PROBLEMS:
[A] Reproduce the part of the river-flow thread that begins at the words "We rafted it" and stops after "of a level!".
[B] Answer these from the river-flow thread:
(i) Below what flow do most rafters not bother with Brown's, on average?
(ii) What is the lowest flow at which one poster rafted it this spring?
(iii) Through what month do the powers that be say they have enough water?

PROVIDED PASSAGE:
====================

Is Brown's too low to raft now? What's the lowest "normal" folks run it in a raft?


----------



## Phil U. (Feb 7, 2009)

Pine Creek to BV is all great fun at these levels. Choose yer section and work it. The BV park has multiple features that are in with the new bottom feature giving up whatever tricks you have the skill to hit at these flows. Spins, cartwheels, loops, air loops, blunts, air blunts, mcnastys, blunt mcnasty combos, air screws... This feature is world class solid at summer flows. 

The rio is beautiful right now. Can't wait to get me some this weekend.

Phil


----------



## lmyers (Jun 10, 2008)

BoilermakerU said:


> Is Brown's too low to raft now? What's the lowest "normal" folks run it in a raft?


"Normal" folks don't exsist...but on average most rafters don't bother with Brown's below 600. It should stay somewhere in the 700-800 range through August 15th now...


----------



## Snowhere (Feb 21, 2008)

The powers that be are only saying they have enough water to last through July. So we could see the bottom drop out before the magical August 15th date. They do have the option to buy more acre feet for the augmentation, but we shall see if that happens or not.

We rafted it as low as 318 this spring when the flows were still nothing. I would not run my own raft as it borders on boat abuse, but it was good to see that a 14' oar boat could still make it down browns at that low a of a level!


----------



## Rich (Sep 14, 2006)

====================

AVAILABLE DATA:

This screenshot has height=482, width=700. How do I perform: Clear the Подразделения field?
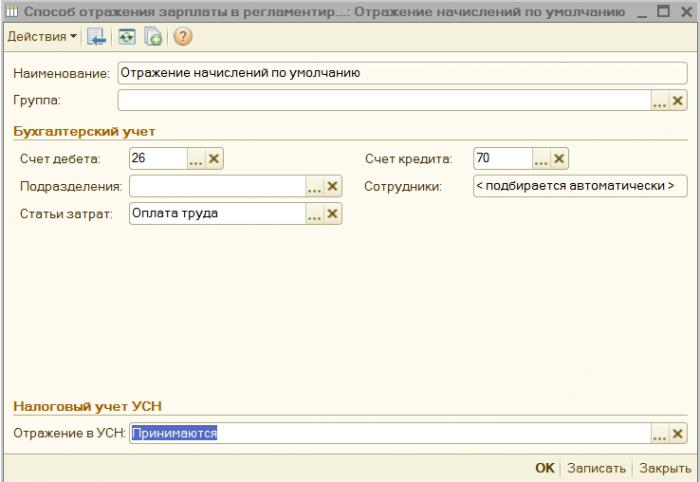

====================

TASK-BY-TASK RESULTS:
[A]
We rafted it as low as 318 this spring when the flows were still nothing. I would not run my own raft as it borders on boat abuse, but it was good to see that a 14' oar boat could still make it down browns at that low a of a level!

[B]
(i) 600
(ii) 318
(iii) July